╔══
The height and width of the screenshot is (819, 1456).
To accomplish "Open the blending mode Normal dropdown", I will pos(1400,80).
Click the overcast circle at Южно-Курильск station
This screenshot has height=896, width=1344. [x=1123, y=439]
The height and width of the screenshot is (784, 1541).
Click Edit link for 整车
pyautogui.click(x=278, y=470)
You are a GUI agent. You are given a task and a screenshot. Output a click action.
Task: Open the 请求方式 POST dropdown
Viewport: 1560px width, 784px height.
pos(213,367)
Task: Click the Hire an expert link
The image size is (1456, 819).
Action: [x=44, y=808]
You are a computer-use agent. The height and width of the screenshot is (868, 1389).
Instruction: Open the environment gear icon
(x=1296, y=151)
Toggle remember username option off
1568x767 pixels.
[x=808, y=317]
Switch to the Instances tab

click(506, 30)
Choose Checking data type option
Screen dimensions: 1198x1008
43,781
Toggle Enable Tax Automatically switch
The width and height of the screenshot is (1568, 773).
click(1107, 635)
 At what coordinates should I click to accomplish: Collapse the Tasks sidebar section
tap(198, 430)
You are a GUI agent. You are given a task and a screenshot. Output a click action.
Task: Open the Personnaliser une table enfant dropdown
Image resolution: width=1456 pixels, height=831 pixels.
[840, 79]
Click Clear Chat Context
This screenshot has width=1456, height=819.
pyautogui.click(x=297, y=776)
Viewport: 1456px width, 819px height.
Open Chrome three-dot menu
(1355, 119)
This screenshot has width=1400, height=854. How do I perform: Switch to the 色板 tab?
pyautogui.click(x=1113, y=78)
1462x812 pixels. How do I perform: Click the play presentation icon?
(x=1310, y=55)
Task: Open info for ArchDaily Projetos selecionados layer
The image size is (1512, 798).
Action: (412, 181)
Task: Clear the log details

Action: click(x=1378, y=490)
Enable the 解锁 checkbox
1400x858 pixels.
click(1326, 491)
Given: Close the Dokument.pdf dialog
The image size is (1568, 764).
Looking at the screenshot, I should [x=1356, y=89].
╚══
## EXERCISE BRIEF
Gather every line from the listing above in which "Enable" appears, and copy those lines.

## RESPONSE TO THIS TASK
Toggle Enable Tax Automatically switch
Enable the 解锁 checkbox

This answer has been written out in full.